Dabei wäre genau das rechtlich möglich und die Wohnraumversorgung beispielsweise in der Form einer Anstalt öffentlichen Rechts besser steuerbar. So hatte es schon der Mietenvolksentscheid 2015 gefordert. Dass der Senat diesen Schritt nicht geht, zeigt: Auch im Umgang mit den LWU zieht es Berlin vor, zu moderieren statt verbindlich zu steuern.
Wer zahlt den Neubau? Die Mieter:innen
Dass diese privatrechtliche Struktur kein reiner Formalismus ist, sondern konkrete Folgen für die Wohnraumpolitik hat, zeigt eine im vergangenen Jahr veröffentlichte Studie zu gemeinwohlorientierten Bewirtschaftungsmodellen. Demnach weisen die LWU im Vergleich mit Berliner Genossenschaften und der Wiener Wohnen die höchsten Quadratmeterpreise auf. Zum einen, weil sie als privatwirtschaftlich organisierte Unternehmen Profite erwirtschaften müssen und zum anderen, weil sie hohe Kosten für Zinsen und Abschreibungen zu tragen haben.
Denn während die anderen Modelle auf langfristige Bestandspflege setzen, sollen die LWU vor allem neuen Wohnraum schaffen – worauf sich der Senat verlässt. Die Finanzierung der Neubauten trägt jedoch nicht der öffentliche Haushalt, sondern in erster Linie die Mieter:innen – obwohl der Senat in seinen wohnungspolitischen Leitlinien den Wohnungsbau als Teil öffentlicher Verantwortung versteht.
Mut zur Verantwortung!
Wie also weiter? Das Eisenbahn-Bundesamt selbst zeigt in seiner Ablehnung der Umwidmung den Weg: Würde das Land dem Wohnungsbau gesetzlich denselben Stellenwert einräumen wie der Bahninfrastruktur, ließe sich eine Umwidmung rechtlich sauber begründen. Angesichts der vielen weiteren Bauvorhaben, die von ähnlichen Hürden bedroht sind, ist das dringlicher denn je.
Zwar ist die juristische Argumentation des Amts nachvollziehbar – eine großzügigere Auslegung zugunsten des öffentlichen Interesses am Wohnungsbau wäre dennoch wünschenswert. Vor allem aber macht die Entscheidung deutlich, wie unzureichend politische Zielsetzungen bislang rechtlich abgesichert sind.
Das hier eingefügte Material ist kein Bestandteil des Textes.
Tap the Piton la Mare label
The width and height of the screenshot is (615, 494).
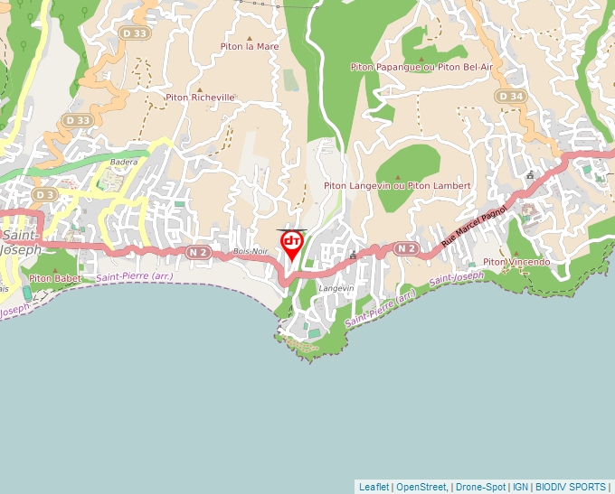pyautogui.click(x=250, y=46)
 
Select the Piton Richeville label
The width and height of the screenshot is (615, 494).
pyautogui.click(x=200, y=98)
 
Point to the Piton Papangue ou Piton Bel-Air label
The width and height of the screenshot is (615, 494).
pyautogui.click(x=421, y=67)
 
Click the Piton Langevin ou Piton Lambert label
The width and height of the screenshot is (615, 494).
pyautogui.click(x=397, y=186)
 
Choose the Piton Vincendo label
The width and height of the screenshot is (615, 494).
pyautogui.click(x=516, y=262)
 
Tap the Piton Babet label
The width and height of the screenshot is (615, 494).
pyautogui.click(x=54, y=278)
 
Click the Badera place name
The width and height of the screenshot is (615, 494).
pyautogui.click(x=123, y=163)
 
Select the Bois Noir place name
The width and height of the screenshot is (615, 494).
pyautogui.click(x=251, y=251)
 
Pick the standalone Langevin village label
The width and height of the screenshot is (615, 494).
pyautogui.click(x=336, y=288)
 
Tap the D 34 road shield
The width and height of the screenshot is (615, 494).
pyautogui.click(x=510, y=96)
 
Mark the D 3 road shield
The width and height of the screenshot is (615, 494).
pyautogui.click(x=43, y=194)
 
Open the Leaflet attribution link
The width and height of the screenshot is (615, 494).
pyautogui.click(x=374, y=487)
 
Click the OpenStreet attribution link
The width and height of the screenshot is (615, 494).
pyautogui.click(x=421, y=487)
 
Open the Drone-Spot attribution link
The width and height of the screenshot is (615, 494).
pyautogui.click(x=480, y=487)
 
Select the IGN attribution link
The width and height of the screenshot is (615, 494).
pyautogui.click(x=521, y=487)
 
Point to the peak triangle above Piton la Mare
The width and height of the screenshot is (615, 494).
pyautogui.click(x=250, y=38)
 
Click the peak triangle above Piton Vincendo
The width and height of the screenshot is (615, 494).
pyautogui.click(x=516, y=252)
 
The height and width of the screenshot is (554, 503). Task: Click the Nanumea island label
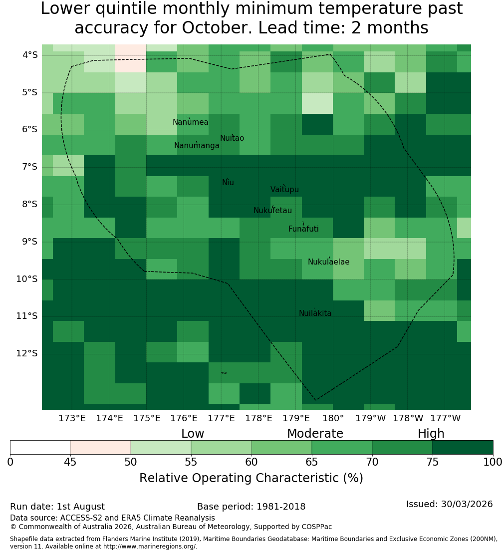coord(191,122)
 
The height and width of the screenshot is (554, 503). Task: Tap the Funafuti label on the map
coord(303,229)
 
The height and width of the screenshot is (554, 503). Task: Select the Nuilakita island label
coord(315,313)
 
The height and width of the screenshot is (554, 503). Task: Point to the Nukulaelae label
coord(328,262)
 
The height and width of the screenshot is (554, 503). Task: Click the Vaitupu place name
coord(285,189)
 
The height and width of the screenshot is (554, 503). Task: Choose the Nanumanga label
coord(197,146)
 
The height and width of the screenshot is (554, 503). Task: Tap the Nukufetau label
coord(272,210)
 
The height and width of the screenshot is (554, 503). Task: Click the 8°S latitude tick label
coord(29,204)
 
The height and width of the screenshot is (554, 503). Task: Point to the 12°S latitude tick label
coord(27,353)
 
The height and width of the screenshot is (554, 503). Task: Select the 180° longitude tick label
coord(333,418)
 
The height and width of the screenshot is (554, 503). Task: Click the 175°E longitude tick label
coord(147,418)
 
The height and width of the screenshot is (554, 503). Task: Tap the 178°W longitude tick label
coord(408,418)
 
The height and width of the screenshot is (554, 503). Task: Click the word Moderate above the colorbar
coord(315,434)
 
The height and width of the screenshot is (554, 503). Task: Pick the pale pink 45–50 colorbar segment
coord(100,447)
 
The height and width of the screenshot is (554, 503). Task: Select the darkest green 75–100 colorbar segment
coord(463,447)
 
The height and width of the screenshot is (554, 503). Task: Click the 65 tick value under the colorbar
coord(311,462)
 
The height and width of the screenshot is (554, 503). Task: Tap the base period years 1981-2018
coord(281,507)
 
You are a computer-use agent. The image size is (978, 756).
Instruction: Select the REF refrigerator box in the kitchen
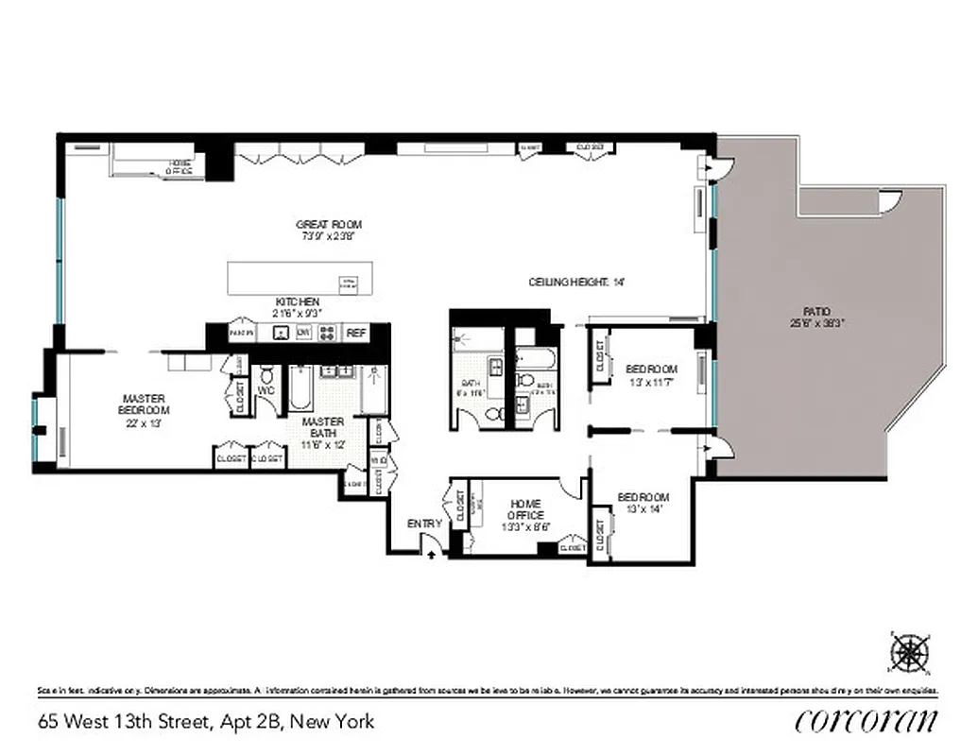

Statt auf eine Änderung des Bundesgesetzes zu hoffen, sollte der Senat die vom Amt selbst aufgezeigte Möglichkeit nutzen.
Das bedeutet vor allem, dass Berlin nicht länger allein auf private Investor:innen und Kooperationen mit landeseigenen Wohnungsunternehmen setzt, sondern aktiv Verantwortung übernimmt: durch eine öffentliche Baugesellschaft mit klarem Sozialauftrag, durch die gezielte Entwicklung eigener Grundstücke, durch Konzeptvergaben mit verbindlichen Sozialquoten, durch gesetzlich geregelte Mietobergrenzen und durch direkte Investitionen in den gemeinwohlorientierten Wohnungsbau.
Das Land Berlin muss nicht jede Wohnung selbst errichten – aber es muss steuern, beauftragen und dort selbst tätig werden, wo der Markt versagt. Denn die bisherige Strategie ist gescheitert. Die Neubauziele werden Jahr für Jahr verfehlt, und mit jeder neuen Koalition sinkt das Ambitionsniveau. Wer den Wohnungsbau ernsthaft als öffentliche Aufgabe begreift, muss ihn auch rechtlich und praktisch entsprechend behandeln.